Exercise passage:
· · ·
Statement of Benefit to California: 
The proposed research will benefit the State of California and its residents by providing important knowledge about new ways to prevent rejection of transplanted organs. Currently, patients with transplanted organs must take life-long toxic medications to prevent rejection of their organs. This proposal will help develop ways to avoid the use of these toxic medications, while allowing life-saving organ transplants to survive in their new host. The use of stem cells in recipients of solid organ transplants is the first new breakthrough in decades for transplantation and therefore it is very important to try to optimize the use of stem cells to allow the survival of transplanted organs without toxic immunosuppressive medications.
Progress Report: 
  • Recent studies conducted first in animals and subsequently confirmed in humans have shown that tolerance to solid organ transplants can be achieved using donor-derived hematopoietic stem cells (HSCs). HSCs can induce tolerance by embedding in the recipient’s thymus. Once in the thymus they cause the deletion or inhibition of recipient cells that would otherwise cause rejection of a transplanted organ from the same donor. The coexistence of donor and host hematopoietic cells is called mixed chimerism and as long as the donor cells remain in the host, an allograft from the donor can be accepted without the need for immunosuppression.
· · ·
Data provided:

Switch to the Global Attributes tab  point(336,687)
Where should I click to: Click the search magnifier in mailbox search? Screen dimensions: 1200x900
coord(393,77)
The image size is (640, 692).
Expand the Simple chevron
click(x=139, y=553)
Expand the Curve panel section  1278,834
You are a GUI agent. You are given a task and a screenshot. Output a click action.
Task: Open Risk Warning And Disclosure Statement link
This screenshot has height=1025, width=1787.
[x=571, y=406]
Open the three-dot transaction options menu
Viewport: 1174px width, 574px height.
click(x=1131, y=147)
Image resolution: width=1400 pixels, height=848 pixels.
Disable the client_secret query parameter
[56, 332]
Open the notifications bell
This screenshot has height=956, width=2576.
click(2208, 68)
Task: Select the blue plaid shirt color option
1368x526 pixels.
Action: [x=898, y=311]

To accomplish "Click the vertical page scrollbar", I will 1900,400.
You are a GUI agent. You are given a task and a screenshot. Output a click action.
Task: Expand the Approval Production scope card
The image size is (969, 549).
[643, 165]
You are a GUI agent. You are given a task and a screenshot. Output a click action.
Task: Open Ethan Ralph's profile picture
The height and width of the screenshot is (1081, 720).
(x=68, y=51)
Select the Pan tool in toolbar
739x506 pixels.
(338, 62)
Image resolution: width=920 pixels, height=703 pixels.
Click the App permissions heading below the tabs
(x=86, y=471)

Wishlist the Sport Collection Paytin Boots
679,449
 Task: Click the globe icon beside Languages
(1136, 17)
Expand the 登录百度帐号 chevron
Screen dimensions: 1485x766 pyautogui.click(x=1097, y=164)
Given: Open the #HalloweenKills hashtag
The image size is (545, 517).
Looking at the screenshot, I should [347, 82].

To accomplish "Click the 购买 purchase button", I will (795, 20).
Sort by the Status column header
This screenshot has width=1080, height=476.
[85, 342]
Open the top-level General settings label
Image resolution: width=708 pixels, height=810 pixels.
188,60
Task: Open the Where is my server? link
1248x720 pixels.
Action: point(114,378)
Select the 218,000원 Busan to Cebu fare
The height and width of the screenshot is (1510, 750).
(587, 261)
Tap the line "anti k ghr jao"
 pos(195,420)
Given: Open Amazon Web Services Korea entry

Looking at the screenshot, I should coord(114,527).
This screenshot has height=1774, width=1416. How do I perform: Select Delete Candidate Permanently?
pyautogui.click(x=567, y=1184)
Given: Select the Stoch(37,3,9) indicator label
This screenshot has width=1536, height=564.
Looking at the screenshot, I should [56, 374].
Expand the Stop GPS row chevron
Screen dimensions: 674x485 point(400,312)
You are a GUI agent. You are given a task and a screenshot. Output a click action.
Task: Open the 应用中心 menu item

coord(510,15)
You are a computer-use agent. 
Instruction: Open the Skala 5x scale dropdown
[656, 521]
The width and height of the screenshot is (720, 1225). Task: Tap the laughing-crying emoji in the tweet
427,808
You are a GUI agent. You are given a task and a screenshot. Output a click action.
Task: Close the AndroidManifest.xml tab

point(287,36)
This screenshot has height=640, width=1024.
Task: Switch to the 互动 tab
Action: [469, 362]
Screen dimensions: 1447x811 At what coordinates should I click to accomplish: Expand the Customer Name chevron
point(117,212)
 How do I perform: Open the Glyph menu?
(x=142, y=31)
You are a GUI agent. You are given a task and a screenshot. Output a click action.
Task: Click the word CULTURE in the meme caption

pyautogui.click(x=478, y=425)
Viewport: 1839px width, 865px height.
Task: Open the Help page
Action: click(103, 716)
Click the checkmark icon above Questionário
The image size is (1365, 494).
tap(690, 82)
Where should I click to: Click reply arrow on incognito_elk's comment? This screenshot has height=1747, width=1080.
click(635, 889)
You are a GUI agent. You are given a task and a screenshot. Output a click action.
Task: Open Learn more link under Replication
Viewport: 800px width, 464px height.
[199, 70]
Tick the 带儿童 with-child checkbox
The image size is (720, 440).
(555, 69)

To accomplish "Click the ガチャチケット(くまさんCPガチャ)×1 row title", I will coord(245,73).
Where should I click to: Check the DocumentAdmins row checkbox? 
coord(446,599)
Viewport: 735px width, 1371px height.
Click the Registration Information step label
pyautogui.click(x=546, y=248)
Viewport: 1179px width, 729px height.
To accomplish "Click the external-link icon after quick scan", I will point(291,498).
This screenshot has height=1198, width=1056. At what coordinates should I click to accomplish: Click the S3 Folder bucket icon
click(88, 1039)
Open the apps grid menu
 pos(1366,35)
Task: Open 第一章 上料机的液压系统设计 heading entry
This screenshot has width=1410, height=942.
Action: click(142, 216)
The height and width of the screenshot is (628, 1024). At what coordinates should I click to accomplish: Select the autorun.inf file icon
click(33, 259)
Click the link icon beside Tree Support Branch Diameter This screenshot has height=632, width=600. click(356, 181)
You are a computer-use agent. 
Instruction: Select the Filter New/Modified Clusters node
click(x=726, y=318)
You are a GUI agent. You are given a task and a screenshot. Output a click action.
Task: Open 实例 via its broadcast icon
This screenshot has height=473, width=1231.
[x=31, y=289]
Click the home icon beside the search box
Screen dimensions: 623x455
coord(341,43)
· · ·
Work instruction 1: In the text on stem cells and transplant tolerance, what is the coexistence of donor and host hematopoietic cells called?
Work instruction 2: Continue the text on stem cells and transplant tolerance, starting after its final sentence.

Final answer 1: Mixed chimerism.

Final answer 2:
  • Although many studies have shown that mixed chimerism can be obtained, donor tissue can still reject because the host responses to engrafted organs are not completely suppressed. Therefore, before HSC strategies can be widely used, additional refinements are needed to prevent activation of host responses. A logical approach, based on recent new information about the early activation events, involves targeting primitive receptors that are initial triggers of adaptive immunity – pattern recognition receptors (PRRs).
  • Pattern recognition receptors have recently been linked to activation of HSCs because it is known that HSCs undergo massive expansion and migration in inflammation. Two families of PRRs have been identified in HSCs - toll-like receptors (TLRs) and NOD-like receptors (NLRs). TLRs reside on cell membranes and NLRs are found within the cells HSCs. TLR/NLR-induced expansion and differentiation of HSCs results in their differentiation into activated cells that trigger rejection of donor cells (i.e., chimeric donor cells that would otherwise 'tolerize' host T cells are rejected). The end result of the PRR-induced activation of HSCs is loss of mixed chimerism and graft rejection. We have already shown that targeted blockade of specific PRRs can prevent ischemia-mediated tissue injury, inflammatory responses to the tissue injury, and also prolong survival of highly immunogenic allografts.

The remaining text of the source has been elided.